▶ WHAT YOU ARE ASKED TO DO
Determine how many lines below hold the string "agent". Reply with the number alone.

▶ PROVIDED DATA

○ ○ ○ ○ ○ ○ ○

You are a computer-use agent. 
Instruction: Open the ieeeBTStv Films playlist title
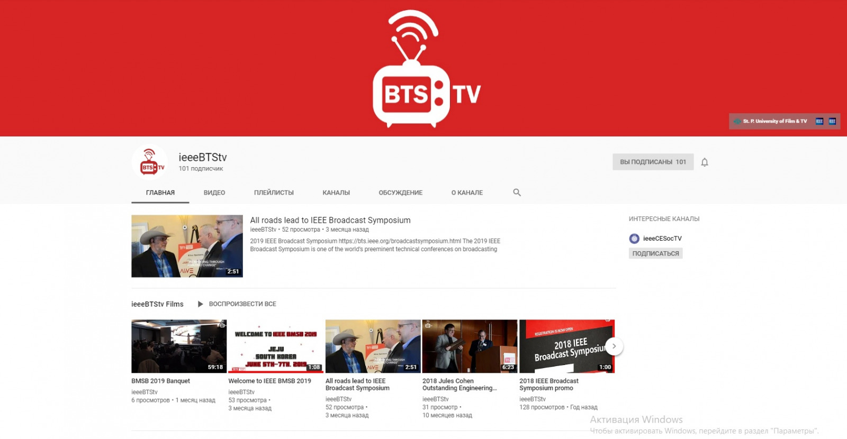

○ ○ ○ ○ ○ ○ ○

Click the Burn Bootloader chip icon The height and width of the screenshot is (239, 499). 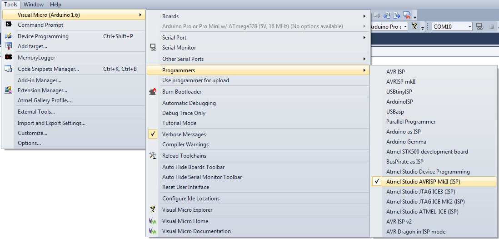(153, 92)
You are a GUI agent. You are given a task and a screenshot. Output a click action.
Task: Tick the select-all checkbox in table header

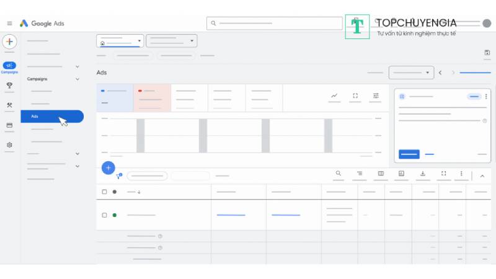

○ ○ ○ ○ ○ ○ ○

▶ ANSWER AREA
2